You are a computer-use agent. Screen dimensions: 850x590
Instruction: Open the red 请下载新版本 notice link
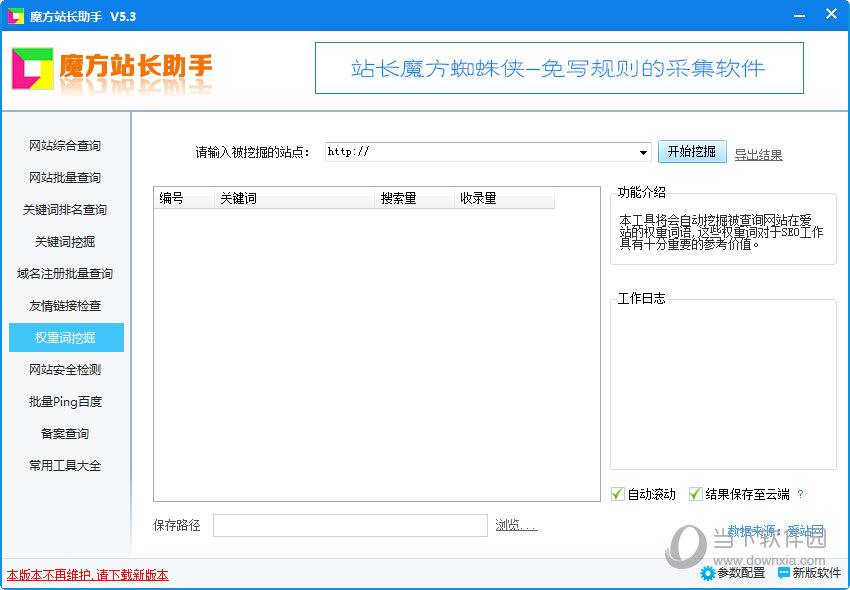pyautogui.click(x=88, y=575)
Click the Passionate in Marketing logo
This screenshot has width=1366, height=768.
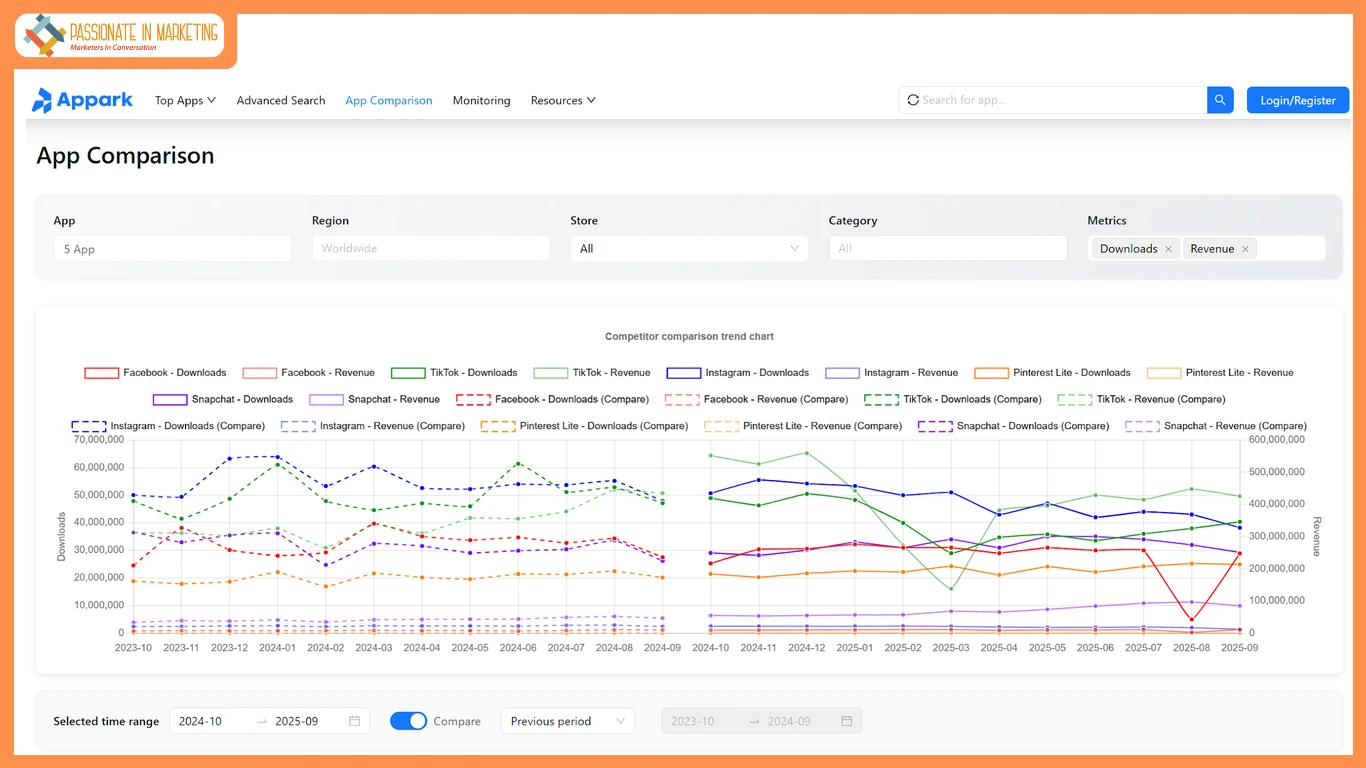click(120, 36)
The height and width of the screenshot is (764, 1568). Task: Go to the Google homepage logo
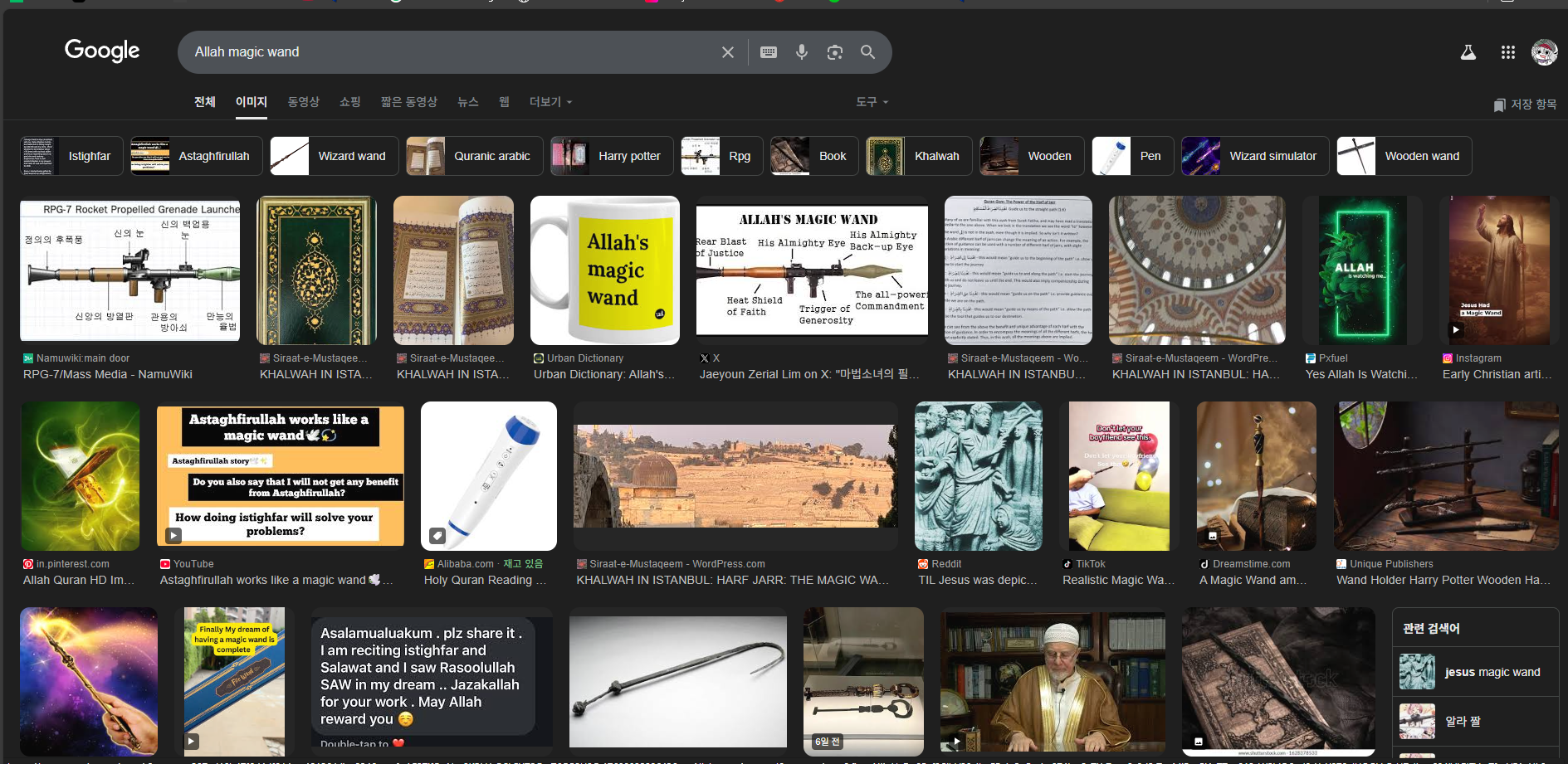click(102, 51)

____

# What you have to do:
All entries should be restated word for word; no images belong in the copy.

# Your response:
You are a computer-use agent. Screen dimensions: 850x590
Instruction: Open the red 请下载新版本 notice link
pyautogui.click(x=88, y=575)
Click the Passionate in Marketing logo
This screenshot has width=1366, height=768.
click(120, 36)
The height and width of the screenshot is (764, 1568). Task: Go to the Google homepage logo
click(102, 51)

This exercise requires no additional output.